• _CONSIGNES_: Selon le passage fourni sur l'économie circulaire, quel est le taux de valorisation des déchets municipaux en France ?

• _PASSAGE FOURNI_:
▽
Pour les collectivités, l’État et les acteurs publics
- La France affiche un taux de valorisation des déchets municipaux de 40% qui est plus bas que ses voisins européens. Aujourd’hui, en France, la mise en décharge est plus lucrative que le recyclage. Il faut inverser cette logique et réduire les charges des collectivités qui mettent en place des mesures en faveur de l’économie circulaire en adaptant la fiscalité pour rendre la valorisation des déchets moins chère que leur élimination, en réduisant le taux de la TVA sur les activités de prévention, la collecte séparée, le tri, la valorisation matière des déchets et en augmentant les tarifs de la taxe générale sur les activités polluantes pour la mise en décharge et l’incinération. Toutes les collectivités qui s’engagent dans une vraie démarche en faveur de l’économie circulaire verront leurs charges baisser.
- Inciter les administrations à donner les biens en bon état dont elles n’ont plus l’usage au profit de structures relevant de l’économie sociale et solidaire.
- Intégrer l’économie circulaire dans les pratiques d’achat des administrations, par l’utilisation d’au moins 50 % de papier recyclé, l’utilisation de pneumatiques rechapés ou rechapables pour les flottes des véhicules lourds, l’usage de téléphones issus du réemploi…
- Permettre à l’UGAP (Union des groupements d’achat public) et à toute autre centrale d’achat qui le souhaite d’avoir une offre relevant de l’économie circulaire (achat de produits d’occasion, de services relevant de l’économie de la fonctionnalité, etc.)
- Adapter à partir de 2019 les compétences professionnelles pour mieux produire au niveau national et dans les territoires en identifiant les compétences spécifiques nécessaires à certains métiers de l’économie circulaire ; en proposant aux régions une prise en compte accrue des besoins de l’économie circulaire dans les formations professionnelles qu’elles organisent ; en créant des certifications ou des blocs de compétences reconnaissant les compétences contribuant à l’économie circulaire afin de valoriser ces emplois, en particulier dans le secteur de la réparation, du réemploi et de la réutilisation des produits.
Pour les entreprises
Les entreprises de tous les secteurs sont appelées à mieux gérer leurs déchets et à saisir les opportunités industrielles du XXIe siècle : produire mieux, plus durable et en utilisant moins de ressources.
- Engager une concertation avec les acteurs concernés pour créer de nouvelles filières REP² dans le secteur des jouets, des articles de sport et de loisir et des articles de bricolage et de jardin afin de réduire le volume des ordures ménagères résiduelles et développer l’activité de réemploi et de réparation de ces articles, en lien avec l’économie sociale et solidaire.
- Edouard Philippe annonce qu’il souhaite mobiliser les producteurs de cigarettes pour inciter les fumeurs à ne pas jeter leur mégots. Les frais de ramassage sont supportés par les collectivités aujourd’hui et devraient être supportés par les producteurs de cigarettes.
△
• _INFORMATIONS FOURNIES_:
▽
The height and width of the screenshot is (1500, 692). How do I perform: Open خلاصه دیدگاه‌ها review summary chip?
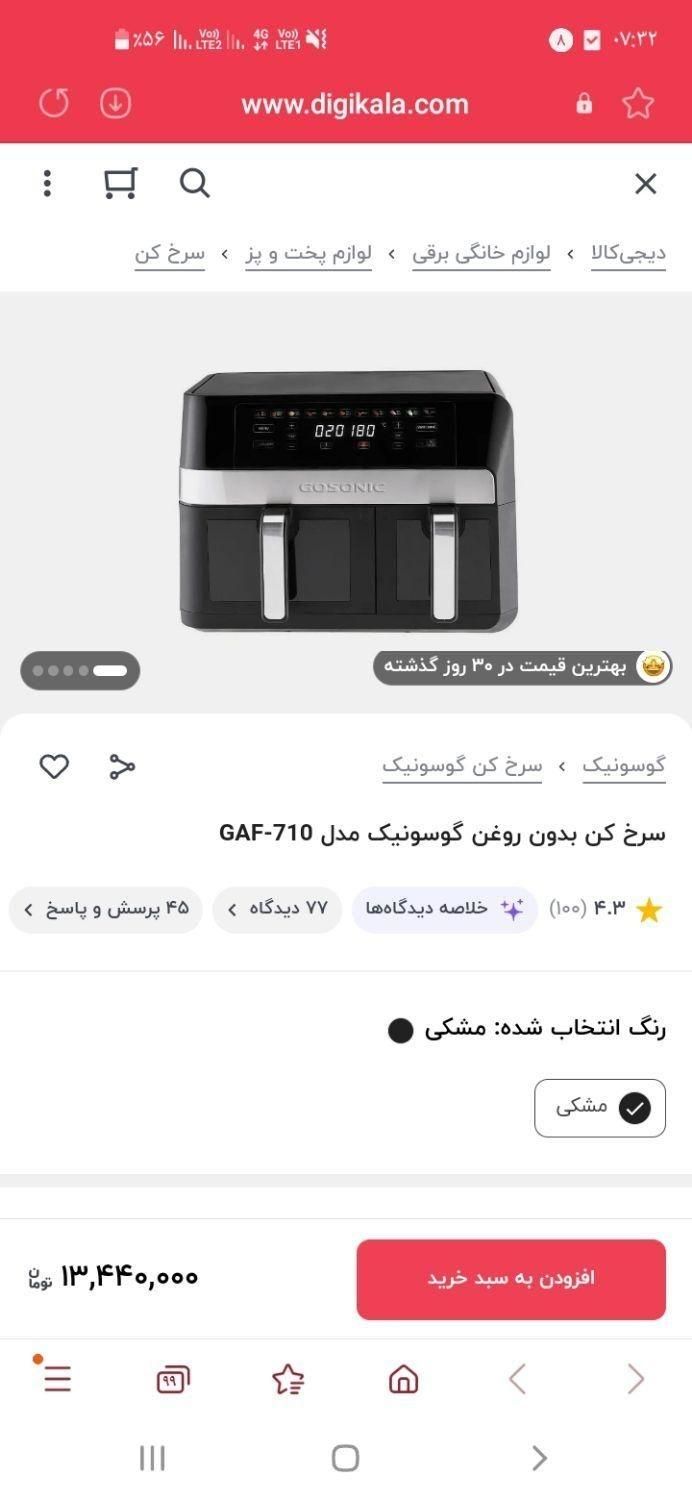pyautogui.click(x=444, y=909)
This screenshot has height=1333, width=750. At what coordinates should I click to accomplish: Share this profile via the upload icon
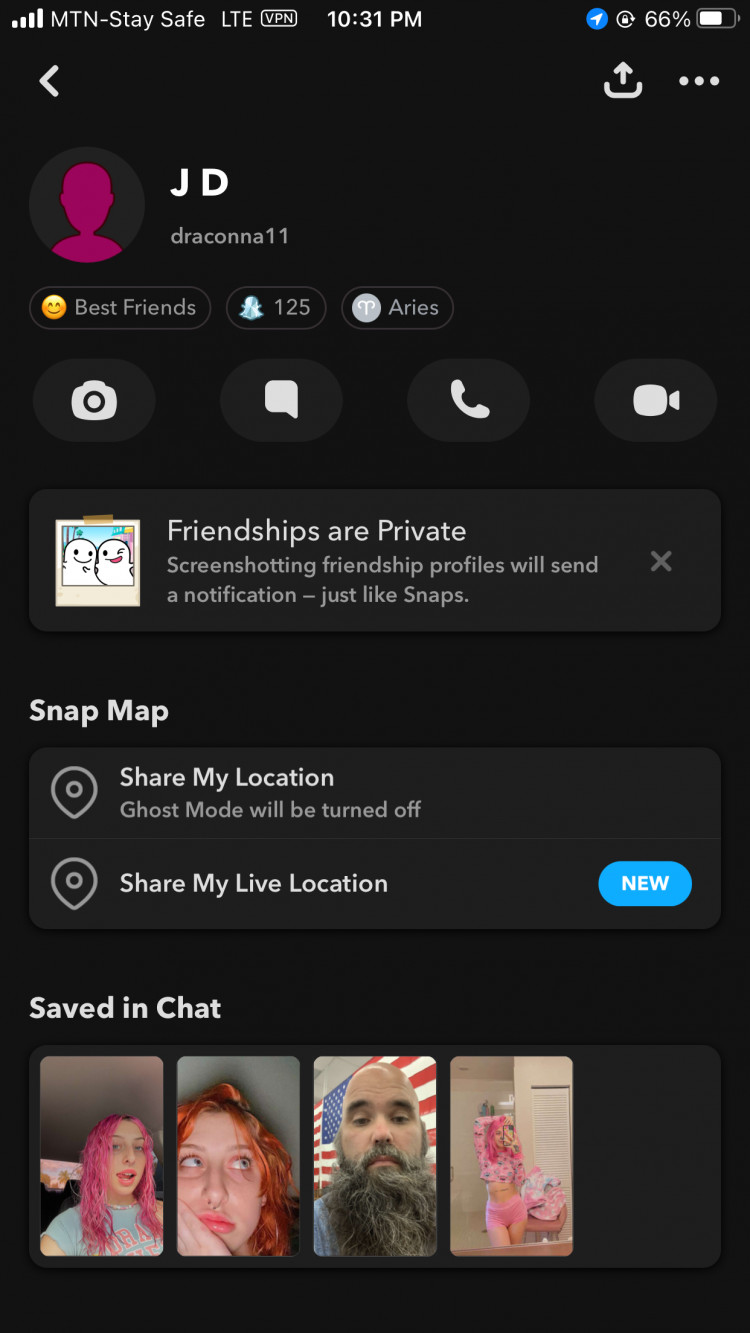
△
• _RÉPONSE CORRECTE_: Ce taux est de 40 %, plus bas que celui des voisins européens de la France.